__Problem to work on__. The records that follow should be copied in full, exactly as they read.

Data shown: Begin

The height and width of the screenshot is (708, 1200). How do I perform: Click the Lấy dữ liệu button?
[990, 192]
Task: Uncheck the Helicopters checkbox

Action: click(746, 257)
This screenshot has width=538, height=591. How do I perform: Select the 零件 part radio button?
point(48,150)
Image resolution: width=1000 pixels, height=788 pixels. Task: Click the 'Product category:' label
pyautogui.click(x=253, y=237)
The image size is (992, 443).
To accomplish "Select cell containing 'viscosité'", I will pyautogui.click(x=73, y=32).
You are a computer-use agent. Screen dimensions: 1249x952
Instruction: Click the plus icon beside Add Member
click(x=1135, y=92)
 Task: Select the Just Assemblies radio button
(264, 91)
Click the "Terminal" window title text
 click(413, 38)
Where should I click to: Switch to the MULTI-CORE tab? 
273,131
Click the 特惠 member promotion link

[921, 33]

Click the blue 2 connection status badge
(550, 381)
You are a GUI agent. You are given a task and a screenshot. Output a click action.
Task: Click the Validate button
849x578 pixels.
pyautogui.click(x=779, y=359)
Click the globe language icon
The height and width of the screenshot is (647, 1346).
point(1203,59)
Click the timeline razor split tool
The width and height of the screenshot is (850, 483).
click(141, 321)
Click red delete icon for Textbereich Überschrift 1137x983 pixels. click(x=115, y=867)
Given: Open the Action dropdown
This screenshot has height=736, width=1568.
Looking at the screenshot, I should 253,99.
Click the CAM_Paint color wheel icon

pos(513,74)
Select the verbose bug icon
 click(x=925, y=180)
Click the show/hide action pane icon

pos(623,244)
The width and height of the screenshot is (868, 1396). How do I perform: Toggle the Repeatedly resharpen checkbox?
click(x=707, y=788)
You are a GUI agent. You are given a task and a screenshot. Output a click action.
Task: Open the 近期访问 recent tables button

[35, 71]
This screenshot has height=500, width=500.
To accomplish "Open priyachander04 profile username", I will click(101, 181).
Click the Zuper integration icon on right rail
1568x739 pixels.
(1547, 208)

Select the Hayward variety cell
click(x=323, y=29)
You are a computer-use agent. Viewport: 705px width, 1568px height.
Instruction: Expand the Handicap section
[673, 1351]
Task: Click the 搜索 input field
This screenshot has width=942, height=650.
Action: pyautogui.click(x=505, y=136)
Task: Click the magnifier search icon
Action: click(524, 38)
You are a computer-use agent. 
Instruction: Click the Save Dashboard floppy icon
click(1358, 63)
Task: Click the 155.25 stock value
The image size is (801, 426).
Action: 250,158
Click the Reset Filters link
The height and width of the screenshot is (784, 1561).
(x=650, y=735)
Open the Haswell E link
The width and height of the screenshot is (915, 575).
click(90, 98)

Data shown: End

__Written solution__.
The height and width of the screenshot is (708, 1200). How do I perform: Click the Lấy dữ liệu button?
[990, 192]
Task: Uncheck the Helicopters checkbox

Action: click(746, 257)
This screenshot has width=538, height=591. How do I perform: Select the 零件 part radio button?
point(48,150)
Image resolution: width=1000 pixels, height=788 pixels. Task: Click the 'Product category:' label
pyautogui.click(x=253, y=237)
The image size is (992, 443).
To accomplish "Select cell containing 'viscosité'", I will pyautogui.click(x=73, y=32).
You are a computer-use agent. Screen dimensions: 1249x952
Instruction: Click the plus icon beside Add Member
click(x=1135, y=92)
 Task: Select the Just Assemblies radio button
(264, 91)
Click the "Terminal" window title text
 click(413, 38)
Where should I click to: Switch to the MULTI-CORE tab? 
273,131
Click the 特惠 member promotion link

[921, 33]

Click the blue 2 connection status badge
(550, 381)
You are a GUI agent. You are given a task and a screenshot. Output a click action.
Task: Click the Validate button
849x578 pixels.
pyautogui.click(x=779, y=359)
Click the globe language icon
The height and width of the screenshot is (647, 1346).
point(1203,59)
Click the timeline razor split tool
The width and height of the screenshot is (850, 483).
click(141, 321)
Click red delete icon for Textbereich Überschrift 1137x983 pixels. click(x=115, y=867)
Given: Open the Action dropdown
This screenshot has height=736, width=1568.
Looking at the screenshot, I should 253,99.
Click the CAM_Paint color wheel icon

pos(513,74)
Select the verbose bug icon
 click(x=925, y=180)
Click the show/hide action pane icon

pos(623,244)
The width and height of the screenshot is (868, 1396). How do I perform: Toggle the Repeatedly resharpen checkbox?
click(x=707, y=788)
You are a GUI agent. You are given a task and a screenshot. Output a click action.
Task: Open the 近期访问 recent tables button

[35, 71]
This screenshot has height=500, width=500.
To accomplish "Open priyachander04 profile username", I will click(101, 181).
Click the Zuper integration icon on right rail
1568x739 pixels.
(1547, 208)

Select the Hayward variety cell
click(x=323, y=29)
You are a computer-use agent. Viewport: 705px width, 1568px height.
Instruction: Expand the Handicap section
[673, 1351]
Task: Click the 搜索 input field
This screenshot has width=942, height=650.
Action: pyautogui.click(x=505, y=136)
Task: Click the magnifier search icon
Action: click(524, 38)
You are a computer-use agent. 
Instruction: Click the Save Dashboard floppy icon
click(1358, 63)
Task: Click the 155.25 stock value
The image size is (801, 426).
Action: 250,158
Click the Reset Filters link
The height and width of the screenshot is (784, 1561).
(x=650, y=735)
Open the Haswell E link
The width and height of the screenshot is (915, 575).
click(90, 98)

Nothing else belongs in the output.